Renowned lawyer Paul Muite has opposed a proposal to offer a monthly hardship allowance of Sh3,000 to unemployed youth by the government.
Muite said the Bill seeking to amend the Employment Act and Social Assistance Act to provide Kenyan youth with the allowance will not solve the high rate of unemployment in the country.
In a tweet on Tuesday, he said the government will be forced to tax working Kenyans more to get the allowance for millions of unemployed youth.
The Safina party leader also expressed fears that the scheme could turnout to be another cash cow for corrupt senior officials in the government.
"Youths need employment not handouts; create it through conducive policies. Sh3,000 has to come from taxpayers; already reeling from over-taxation. Will Sh3,000 be sustainable given the numbers of unemployed youths? Is it another cash cow for the State employed?" Muite posed.

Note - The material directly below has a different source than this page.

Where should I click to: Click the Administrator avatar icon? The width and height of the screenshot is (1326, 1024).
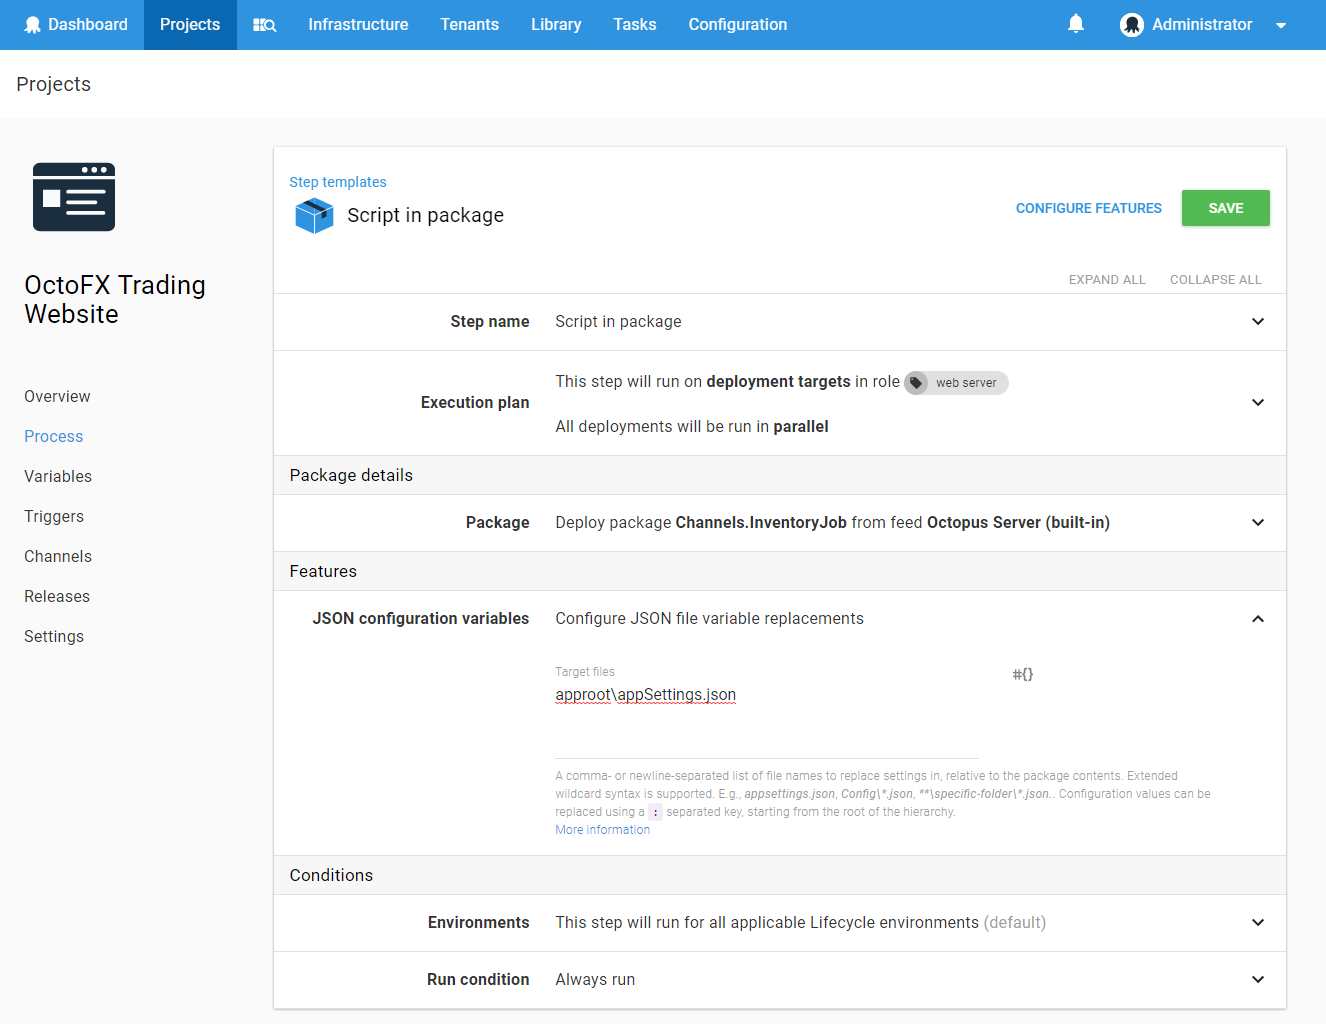(x=1132, y=24)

Activist Ndung'u Wainaina also opposed the proposal, arguing it will not help the jobless youth whom he noted needed to be provided to the right working environment to succeed in life.
"Young people demands are simple: economic opportunities, access to basic services and fullment of rights. We need programs with locally rooted social-economic models that combine investments in local support structures, education, skills development and enabling local policies," Wainaina said.
In August 2018, Mathare MP Anthony Oluoch asked the government to declare youth unemployment a national disaster claiming the “overall unemployment among youth is at 55%”.
Speaking in the National Assembly, he proposed a special fund for youth empowerment be "at least 5% of annual national revenue collections" and be administered by a board or commission.